**Activity**: Your response should consist solely of the records, written out exactly.

**Dataset content**:
• • • • • • •

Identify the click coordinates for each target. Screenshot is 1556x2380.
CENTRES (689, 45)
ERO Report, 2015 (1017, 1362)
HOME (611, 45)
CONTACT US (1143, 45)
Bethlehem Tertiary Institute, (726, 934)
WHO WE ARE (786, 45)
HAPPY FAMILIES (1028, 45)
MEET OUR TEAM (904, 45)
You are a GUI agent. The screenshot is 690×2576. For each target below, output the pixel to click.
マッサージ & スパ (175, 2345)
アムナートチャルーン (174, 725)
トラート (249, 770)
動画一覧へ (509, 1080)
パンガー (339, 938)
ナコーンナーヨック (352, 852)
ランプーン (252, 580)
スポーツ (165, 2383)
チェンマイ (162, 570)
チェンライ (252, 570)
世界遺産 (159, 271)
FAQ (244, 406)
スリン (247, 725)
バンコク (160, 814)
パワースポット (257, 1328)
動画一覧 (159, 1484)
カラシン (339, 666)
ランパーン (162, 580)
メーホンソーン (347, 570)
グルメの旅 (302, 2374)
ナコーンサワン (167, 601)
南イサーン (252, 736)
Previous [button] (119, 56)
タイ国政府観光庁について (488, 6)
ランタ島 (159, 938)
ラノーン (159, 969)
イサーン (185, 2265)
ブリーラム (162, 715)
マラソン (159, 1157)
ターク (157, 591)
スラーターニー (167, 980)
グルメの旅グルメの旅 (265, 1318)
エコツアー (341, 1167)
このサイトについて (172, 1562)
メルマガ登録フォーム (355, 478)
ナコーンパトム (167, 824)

• • • • • • •

**Response**:
Identify the click coordinates for each target. Screenshot is 1556x2380.
CENTRES (689, 45)
ERO Report, 2015 (1017, 1362)
HOME (611, 45)
CONTACT US (1143, 45)
Bethlehem Tertiary Institute, (726, 934)
WHO WE ARE (786, 45)
HAPPY FAMILIES (1028, 45)
MEET OUR TEAM (904, 45)
You are a GUI agent. The screenshot is 690×2576. For each target below, output the pixel to click.
マッサージ & スパ (175, 2345)
アムナートチャルーン (174, 725)
トラート (249, 770)
動画一覧へ (509, 1080)
パンガー (339, 938)
ナコーンナーヨック (352, 852)
ランプーン (252, 580)
スポーツ (165, 2383)
チェンマイ (162, 570)
チェンライ (252, 570)
世界遺産 (159, 271)
FAQ (244, 406)
スリン (247, 725)
バンコク (160, 814)
パワースポット (257, 1328)
動画一覧 (159, 1484)
カラシン (339, 666)
ランパーン (162, 580)
メーホンソーン (347, 570)
グルメの旅 (302, 2374)
ナコーンサワン (167, 601)
南イサーン (252, 736)
Previous [button] (119, 56)
タイ国政府観光庁について (488, 6)
ランタ島 (159, 938)
ラノーン (159, 969)
イサーン (185, 2265)
ブリーラム (162, 715)
マラソン (159, 1157)
ターク (157, 591)
スラーターニー (167, 980)
グルメの旅グルメの旅 (265, 1318)
エコツアー (341, 1167)
このサイトについて (172, 1562)
メルマガ登録フォーム (355, 478)
ナコーンパトム (167, 824)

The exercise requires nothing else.